I waited just twenty minutes for my next driver but this time he took me just a couple of kilometres up the road. He dropped me at a toll station, which I figured could be a good place to hitch from due to the slow moving traffic I was trying to hail down. Five hours later I began to review this belief. I spoke to several drivers but all seemed to be heading back towards Spain and not Bordeaux, my next destination.

I trudged back to the town centre of Biarritz and bought a train ticket to the aforementioned French city, sleeping all the way.

Once in Bordeaux I managed to access free wifi at the train station and checked out what hitchwiki had to say regarding a good location to hitch from.
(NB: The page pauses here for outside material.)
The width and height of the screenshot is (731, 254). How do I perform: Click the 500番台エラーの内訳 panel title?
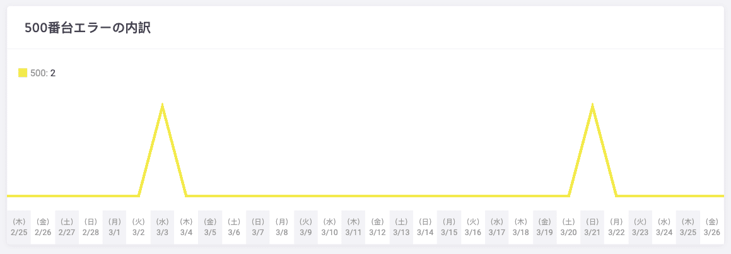point(87,28)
I made my way there and got picked up by a guy en route. He dropped me outside an amazing bakery.

There I had mixed fortunes. Great food but I waited two hours in drizzling rain. To add to my chagrin, plenty of people pulled over, only to dash both into the bakery and my hopes too.

When I was eventually picked up I was taken 15kms into the direction of Lyon, the destination that at this stage I hoped to reach by sundown (excuse the cowboy terminology). Sadly, I was, naively on my part, dumped on the hard shoulder of the highway. Just seconds later it began to rain… incessantly.

Luckily the downpour lasted less than ten minutes and I managed to find a toll station once more. I never thought the sight of these road payment stations would be so welcome.

I waited less than five minutes for my next lift. An eccentric lady in her early 60s, who had half of Kew Gardens in the back of her car, managed to make enough room for me to squeeze in beside her (steady).

What was pleasantly surprising was her standard of English - extremely high. And she took me almost 60 kms to the next set of toll booths so I was starting to make some headwind with just over 48 hours until kick off in Warsaw.

Sunday, October 28, 2012

From a rabbi to Robert Kubicka: A hitchhiker’s guide to the galaxy (well, Spain, France, Switzerland and Poland) Part One: Santander to Biarritz


As first experiences go, there was no lack of effort as I attempted to hitch from Santander to Warsaw in three days.

As I left home on Saturday afternoon with my board with the words ‘Bilbao/San Sebastian’ blatantly inscribed on it, little did I know what was in store for me.

Using the website hitchwiki.com, which has plenty of useful suggestions, I headed for a gas station on the way out of my current hometown, Santander, in the direction of the Basque country.

How could I best describe the feeling after the three hours that followed? Forlorn. Dejected. You get the gist of it. I didn’t move one centimetre. In fact, there were ants that had made more progress than I had. And it wasn’t for the lack of trying. I made all sorts of comical gestures as the traffic raced by - imitating flashing lights, pulling faces and a variety of other childish manoeuvres.

After three hours of no success I made my way to the bus station, with a sense of failure, to get a bus to the border, and then try and hitch from there.

I got to the border town of Irun at around midnight and was picked up within an hour for my first official hitchhiking experience. A young lad, about 22, was my driver and, though I speak no French, it soon became apparent he wanted me to drive. Why? I have no idea but maybe you can work it out. I said I didn’t have my license with me and therefore it may be a bit risky to do so. He kept saying ‘Policia’ to me but I have no idea what he meant by that. Was he suspecting me for being a police officer? Did he want me to drive so he couldn’t get caught for something? Or did he somehow know that ‘Message in a bottle’ was number one on the day I was born?

Whatever it was, I was gripped to my seat throughout the 20km journey he took me on to Biarritz due to the scary nature of his driving.

Anyway, we got there in one piece and he dropped me off at the train station and I went in search of my next driver.